__Work request__.
Retype the records in full, keeping each character as it is.

◆ ◆ ◆ ◆

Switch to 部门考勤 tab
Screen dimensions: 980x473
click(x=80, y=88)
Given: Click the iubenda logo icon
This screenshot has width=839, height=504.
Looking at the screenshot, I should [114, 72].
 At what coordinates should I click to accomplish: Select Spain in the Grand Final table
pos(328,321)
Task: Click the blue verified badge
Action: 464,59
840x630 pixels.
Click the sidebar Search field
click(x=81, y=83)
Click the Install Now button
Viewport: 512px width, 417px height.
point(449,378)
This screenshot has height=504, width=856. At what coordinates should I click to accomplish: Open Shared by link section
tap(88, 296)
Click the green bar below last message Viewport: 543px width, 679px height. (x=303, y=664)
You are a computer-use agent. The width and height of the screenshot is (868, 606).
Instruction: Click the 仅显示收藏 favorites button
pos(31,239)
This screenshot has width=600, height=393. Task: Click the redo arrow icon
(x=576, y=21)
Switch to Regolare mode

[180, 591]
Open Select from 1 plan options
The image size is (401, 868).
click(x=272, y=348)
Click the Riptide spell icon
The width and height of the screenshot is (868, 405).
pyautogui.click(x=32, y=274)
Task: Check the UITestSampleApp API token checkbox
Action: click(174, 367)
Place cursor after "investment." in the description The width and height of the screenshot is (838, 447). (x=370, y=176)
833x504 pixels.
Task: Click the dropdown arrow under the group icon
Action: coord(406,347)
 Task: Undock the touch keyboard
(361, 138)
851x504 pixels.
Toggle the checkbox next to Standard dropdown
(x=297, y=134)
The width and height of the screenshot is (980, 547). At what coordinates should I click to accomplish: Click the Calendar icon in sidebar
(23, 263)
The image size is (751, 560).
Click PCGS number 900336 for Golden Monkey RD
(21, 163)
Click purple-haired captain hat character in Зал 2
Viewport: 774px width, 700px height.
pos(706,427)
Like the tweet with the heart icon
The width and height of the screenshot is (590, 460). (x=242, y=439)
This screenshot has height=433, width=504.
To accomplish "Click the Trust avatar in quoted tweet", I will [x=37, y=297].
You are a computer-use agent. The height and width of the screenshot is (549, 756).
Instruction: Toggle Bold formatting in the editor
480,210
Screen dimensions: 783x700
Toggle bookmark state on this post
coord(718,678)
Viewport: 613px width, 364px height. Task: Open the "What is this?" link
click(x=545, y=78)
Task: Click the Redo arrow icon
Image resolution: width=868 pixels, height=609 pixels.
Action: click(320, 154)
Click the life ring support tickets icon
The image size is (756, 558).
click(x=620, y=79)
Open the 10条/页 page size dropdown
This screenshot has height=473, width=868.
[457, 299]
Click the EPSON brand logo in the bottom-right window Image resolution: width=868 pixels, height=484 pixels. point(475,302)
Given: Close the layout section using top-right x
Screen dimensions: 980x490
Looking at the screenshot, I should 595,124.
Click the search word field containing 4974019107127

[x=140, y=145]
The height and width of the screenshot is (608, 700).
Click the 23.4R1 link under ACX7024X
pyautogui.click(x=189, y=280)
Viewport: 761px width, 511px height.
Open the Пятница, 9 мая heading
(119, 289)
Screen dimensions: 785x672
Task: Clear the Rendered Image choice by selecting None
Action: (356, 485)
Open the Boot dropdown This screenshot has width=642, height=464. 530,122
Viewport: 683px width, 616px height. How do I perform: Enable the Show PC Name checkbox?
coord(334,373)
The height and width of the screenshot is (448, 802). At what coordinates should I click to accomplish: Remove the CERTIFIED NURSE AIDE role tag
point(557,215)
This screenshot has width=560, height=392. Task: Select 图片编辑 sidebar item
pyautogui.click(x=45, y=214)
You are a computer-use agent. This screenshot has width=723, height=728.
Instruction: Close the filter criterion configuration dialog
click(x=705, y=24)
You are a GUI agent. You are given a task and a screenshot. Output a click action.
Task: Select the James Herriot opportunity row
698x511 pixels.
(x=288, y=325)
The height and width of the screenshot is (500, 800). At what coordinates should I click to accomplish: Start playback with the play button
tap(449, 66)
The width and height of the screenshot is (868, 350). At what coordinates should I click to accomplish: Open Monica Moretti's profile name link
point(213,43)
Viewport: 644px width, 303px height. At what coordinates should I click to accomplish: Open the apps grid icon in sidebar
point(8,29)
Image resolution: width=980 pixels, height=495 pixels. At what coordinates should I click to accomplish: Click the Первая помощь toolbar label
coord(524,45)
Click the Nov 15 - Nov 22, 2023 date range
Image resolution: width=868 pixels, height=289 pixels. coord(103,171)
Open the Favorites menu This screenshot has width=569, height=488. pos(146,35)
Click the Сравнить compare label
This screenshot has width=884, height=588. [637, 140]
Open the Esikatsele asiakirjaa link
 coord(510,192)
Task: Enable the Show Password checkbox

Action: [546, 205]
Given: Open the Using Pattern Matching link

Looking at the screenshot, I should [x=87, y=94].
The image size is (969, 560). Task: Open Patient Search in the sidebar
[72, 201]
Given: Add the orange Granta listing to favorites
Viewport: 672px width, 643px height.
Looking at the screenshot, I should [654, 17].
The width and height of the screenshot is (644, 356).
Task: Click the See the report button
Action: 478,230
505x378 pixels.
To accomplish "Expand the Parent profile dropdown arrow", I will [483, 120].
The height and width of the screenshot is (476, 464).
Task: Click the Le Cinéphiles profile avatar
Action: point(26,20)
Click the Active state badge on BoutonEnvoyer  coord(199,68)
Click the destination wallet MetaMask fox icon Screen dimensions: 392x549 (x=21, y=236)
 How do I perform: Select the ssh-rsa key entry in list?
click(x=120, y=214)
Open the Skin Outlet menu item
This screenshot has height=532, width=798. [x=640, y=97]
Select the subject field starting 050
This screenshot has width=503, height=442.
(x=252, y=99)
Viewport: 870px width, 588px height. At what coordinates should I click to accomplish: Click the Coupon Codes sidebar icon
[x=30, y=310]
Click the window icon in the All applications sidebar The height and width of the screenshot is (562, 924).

◆ ◆ ◆ ◆

__Exercise answer__.
Switch to 部门考勤 tab
Screen dimensions: 980x473
click(x=80, y=88)
Given: Click the iubenda logo icon
This screenshot has width=839, height=504.
Looking at the screenshot, I should [114, 72].
 At what coordinates should I click to accomplish: Select Spain in the Grand Final table
pos(328,321)
Task: Click the blue verified badge
Action: 464,59
840x630 pixels.
Click the sidebar Search field
click(x=81, y=83)
Click the Install Now button
Viewport: 512px width, 417px height.
point(449,378)
This screenshot has height=504, width=856. At what coordinates should I click to accomplish: Open Shared by link section
tap(88, 296)
Click the green bar below last message Viewport: 543px width, 679px height. (x=303, y=664)
You are a computer-use agent. The width and height of the screenshot is (868, 606).
Instruction: Click the 仅显示收藏 favorites button
pos(31,239)
This screenshot has width=600, height=393. Task: Click the redo arrow icon
(x=576, y=21)
Switch to Regolare mode

[180, 591]
Open Select from 1 plan options
The image size is (401, 868).
click(x=272, y=348)
Click the Riptide spell icon
The width and height of the screenshot is (868, 405).
pyautogui.click(x=32, y=274)
Task: Check the UITestSampleApp API token checkbox
Action: click(174, 367)
Place cursor after "investment." in the description The width and height of the screenshot is (838, 447). (x=370, y=176)
833x504 pixels.
Task: Click the dropdown arrow under the group icon
Action: coord(406,347)
 Task: Undock the touch keyboard
(361, 138)
851x504 pixels.
Toggle the checkbox next to Standard dropdown
(x=297, y=134)
The width and height of the screenshot is (980, 547). At what coordinates should I click to accomplish: Click the Calendar icon in sidebar
(23, 263)
The image size is (751, 560).
Click PCGS number 900336 for Golden Monkey RD
(21, 163)
Click purple-haired captain hat character in Зал 2
Viewport: 774px width, 700px height.
pos(706,427)
Like the tweet with the heart icon
The width and height of the screenshot is (590, 460). (x=242, y=439)
This screenshot has height=433, width=504.
To accomplish "Click the Trust avatar in quoted tweet", I will [x=37, y=297].
You are a computer-use agent. The height and width of the screenshot is (549, 756).
Instruction: Toggle Bold formatting in the editor
480,210
Screen dimensions: 783x700
Toggle bookmark state on this post
coord(718,678)
Viewport: 613px width, 364px height. Task: Open the "What is this?" link
click(x=545, y=78)
Task: Click the Redo arrow icon
Image resolution: width=868 pixels, height=609 pixels.
Action: click(320, 154)
Click the life ring support tickets icon
The image size is (756, 558).
click(x=620, y=79)
Open the 10条/页 page size dropdown
This screenshot has height=473, width=868.
[457, 299]
Click the EPSON brand logo in the bottom-right window Image resolution: width=868 pixels, height=484 pixels. point(475,302)
Given: Close the layout section using top-right x
Screen dimensions: 980x490
Looking at the screenshot, I should 595,124.
Click the search word field containing 4974019107127

[x=140, y=145]
The height and width of the screenshot is (608, 700).
Click the 23.4R1 link under ACX7024X
pyautogui.click(x=189, y=280)
Viewport: 761px width, 511px height.
Open the Пятница, 9 мая heading
(119, 289)
Screen dimensions: 785x672
Task: Clear the Rendered Image choice by selecting None
Action: (356, 485)
Open the Boot dropdown This screenshot has width=642, height=464. 530,122
Viewport: 683px width, 616px height. How do I perform: Enable the Show PC Name checkbox?
coord(334,373)
The height and width of the screenshot is (448, 802). At what coordinates should I click to accomplish: Remove the CERTIFIED NURSE AIDE role tag
point(557,215)
This screenshot has width=560, height=392. Task: Select 图片编辑 sidebar item
pyautogui.click(x=45, y=214)
You are a computer-use agent. This screenshot has width=723, height=728.
Instruction: Close the filter criterion configuration dialog
click(x=705, y=24)
You are a GUI agent. You are given a task and a screenshot. Output a click action.
Task: Select the James Herriot opportunity row
698x511 pixels.
(x=288, y=325)
The height and width of the screenshot is (500, 800). At what coordinates should I click to accomplish: Start playback with the play button
tap(449, 66)
The width and height of the screenshot is (868, 350). At what coordinates should I click to accomplish: Open Monica Moretti's profile name link
point(213,43)
Viewport: 644px width, 303px height. At what coordinates should I click to accomplish: Open the apps grid icon in sidebar
point(8,29)
Image resolution: width=980 pixels, height=495 pixels. At what coordinates should I click to accomplish: Click the Первая помощь toolbar label
coord(524,45)
Click the Nov 15 - Nov 22, 2023 date range
Image resolution: width=868 pixels, height=289 pixels. coord(103,171)
Open the Favorites menu This screenshot has width=569, height=488. pos(146,35)
Click the Сравнить compare label
This screenshot has width=884, height=588. [637, 140]
Open the Esikatsele asiakirjaa link
 coord(510,192)
Task: Enable the Show Password checkbox

Action: [546, 205]
Given: Open the Using Pattern Matching link

Looking at the screenshot, I should [x=87, y=94].
The image size is (969, 560). Task: Open Patient Search in the sidebar
[72, 201]
Given: Add the orange Granta listing to favorites
Viewport: 672px width, 643px height.
Looking at the screenshot, I should [654, 17].
The width and height of the screenshot is (644, 356).
Task: Click the See the report button
Action: 478,230
505x378 pixels.
To accomplish "Expand the Parent profile dropdown arrow", I will [483, 120].
The height and width of the screenshot is (476, 464).
Task: Click the Le Cinéphiles profile avatar
Action: point(26,20)
Click the Active state badge on BoutonEnvoyer  coord(199,68)
Click the destination wallet MetaMask fox icon Screen dimensions: 392x549 (x=21, y=236)
 How do I perform: Select the ssh-rsa key entry in list?
click(x=120, y=214)
Open the Skin Outlet menu item
This screenshot has height=532, width=798. [x=640, y=97]
Select the subject field starting 050
This screenshot has width=503, height=442.
(x=252, y=99)
Viewport: 870px width, 588px height. At what coordinates should I click to accomplish: Click the Coupon Codes sidebar icon
[x=30, y=310]
Click the window icon in the All applications sidebar The height and width of the screenshot is (562, 924).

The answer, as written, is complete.